La lingua (ogni lingua) è un mondo. E quando le parole si riducono, e il nostro parlare diventa ripetizione di poche frasi fatte, è il mondo a ridursi a poca cosa o niente. Umberto Galimberti dice che i ragazzi italiani oggi conoscono e usano circa 300 parole. Un ragazzo delle scuole medie negli anni Settanta, secondo il linguista Tullio de Mauro, ne conosceva circa 1600. La mia lingua forse si è salvata, come quella (quelle) di Elias Canetti. Ma forse le nostre lingue, nel frattempo, si sono perdute: siamo rimasti (letteralmente) senza parole.
Maurizio Puppo
Madame Obert di parole ne conosce tante, ne insegna tante e sa aprirti tanti mondi.

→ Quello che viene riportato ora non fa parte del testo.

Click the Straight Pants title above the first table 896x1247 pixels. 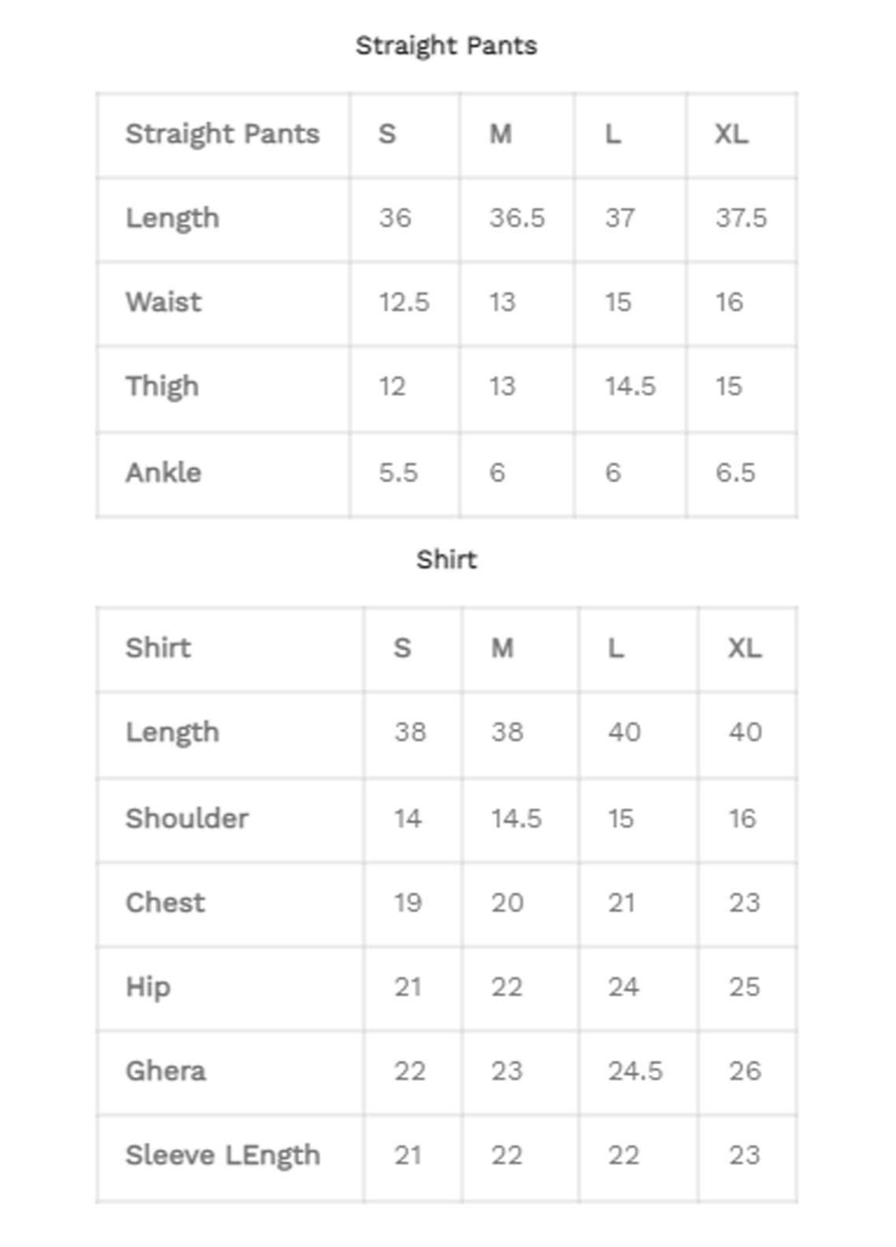click(x=446, y=46)
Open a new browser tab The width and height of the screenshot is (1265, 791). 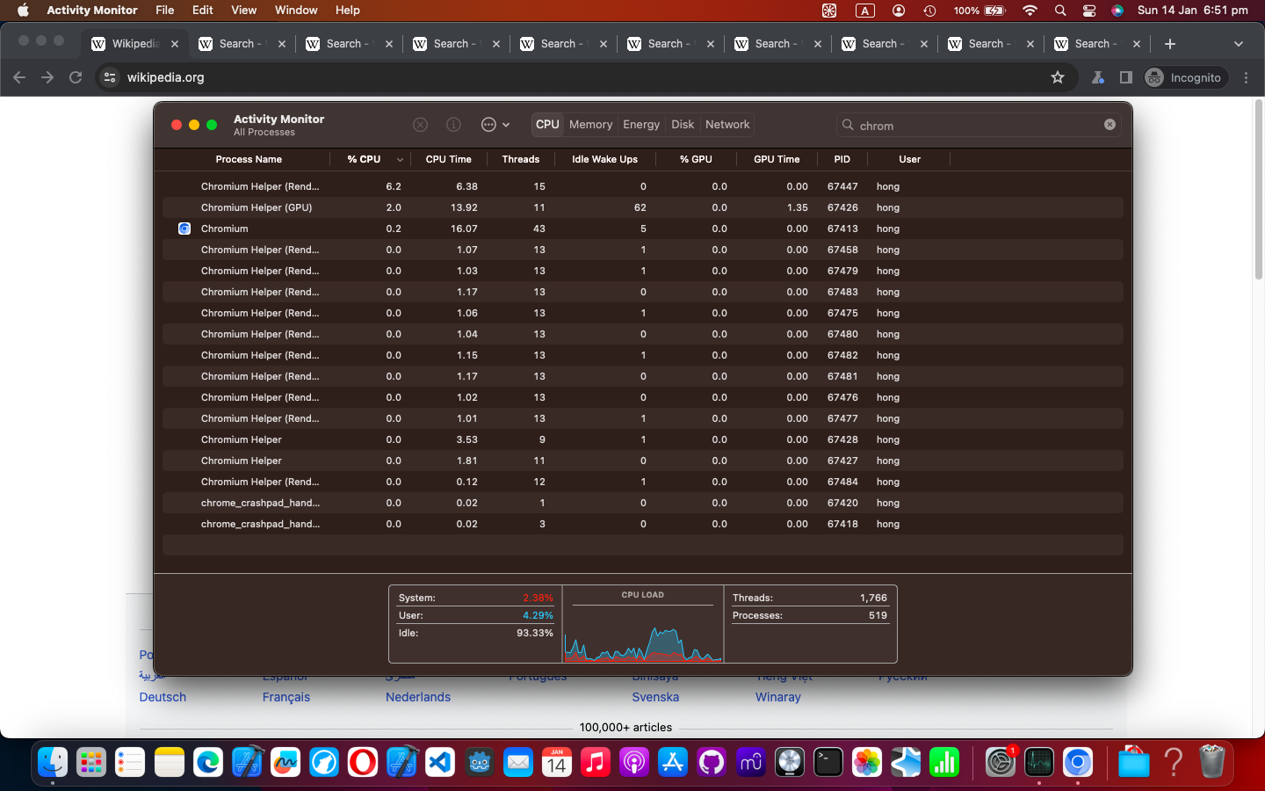tap(1171, 43)
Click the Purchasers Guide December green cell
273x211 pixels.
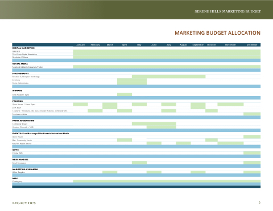point(252,114)

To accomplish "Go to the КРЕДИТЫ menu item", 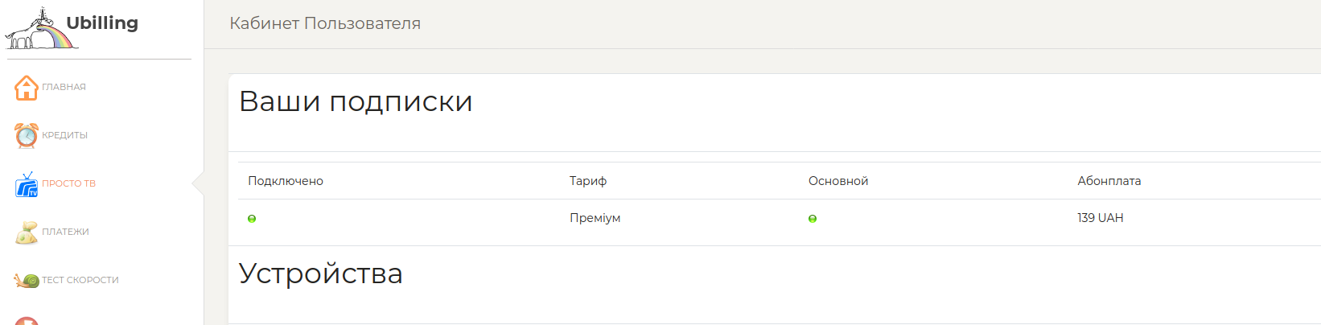I will (65, 135).

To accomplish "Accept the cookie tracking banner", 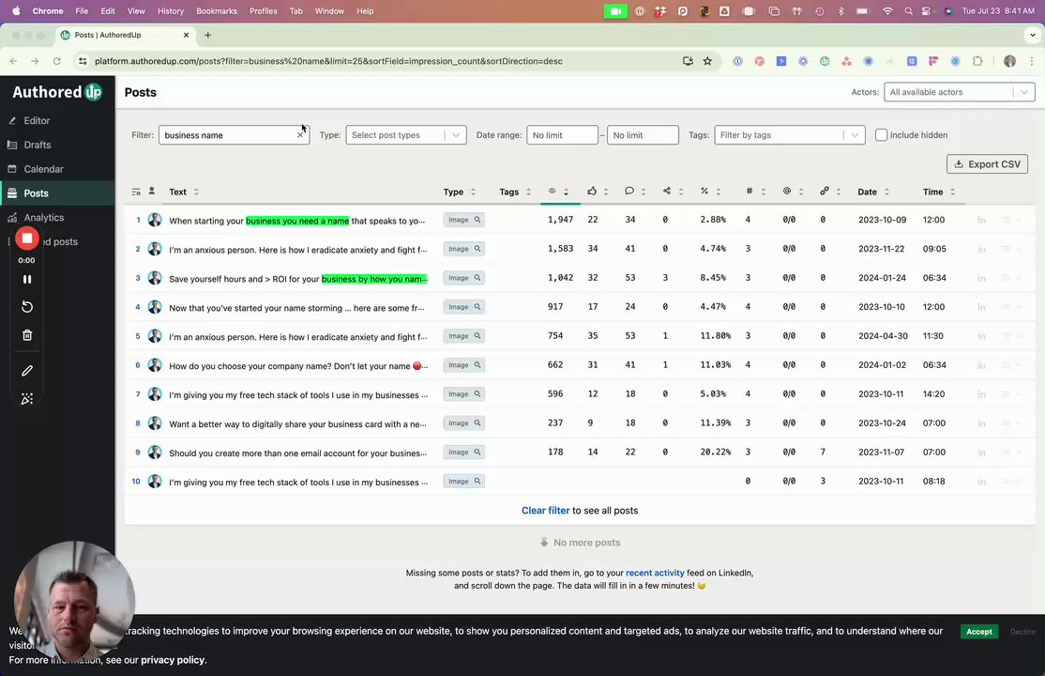I will tap(979, 631).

Delle « Lezioni americane » di Calvino ho un meraviglioso ricordo, quello della « nuance », della sfumatura del primo termine analizzato.
La leggerezza contrario di pesantezza.
Fino ad allora per me unicamente sinonimo di frivolezza.
….impariamo a librarci. ( che, per chi avesse un vocabolario di 300 parole vorrei precisare, non significa prendersi un libro….pur se magari sarebbe un ottima « traduzione »
Grazie per questo testo stimolante! Da francese che ha imparato l’italiano (anche se i miei nonni erano italiani, ma non parlavano mai italiano perché bisognava « s’intégrer »), sono orgogliosa di conoscere tutte le parole « désuètes » che ha usato M. Puppo!! Segno che i miei insegnanti sono stati bravi!! Calvino sviluppava quest’idea della lingua impoverita nel capitolo Esattezza delle Lezioni americane e parlava di « peste del linguaggio ».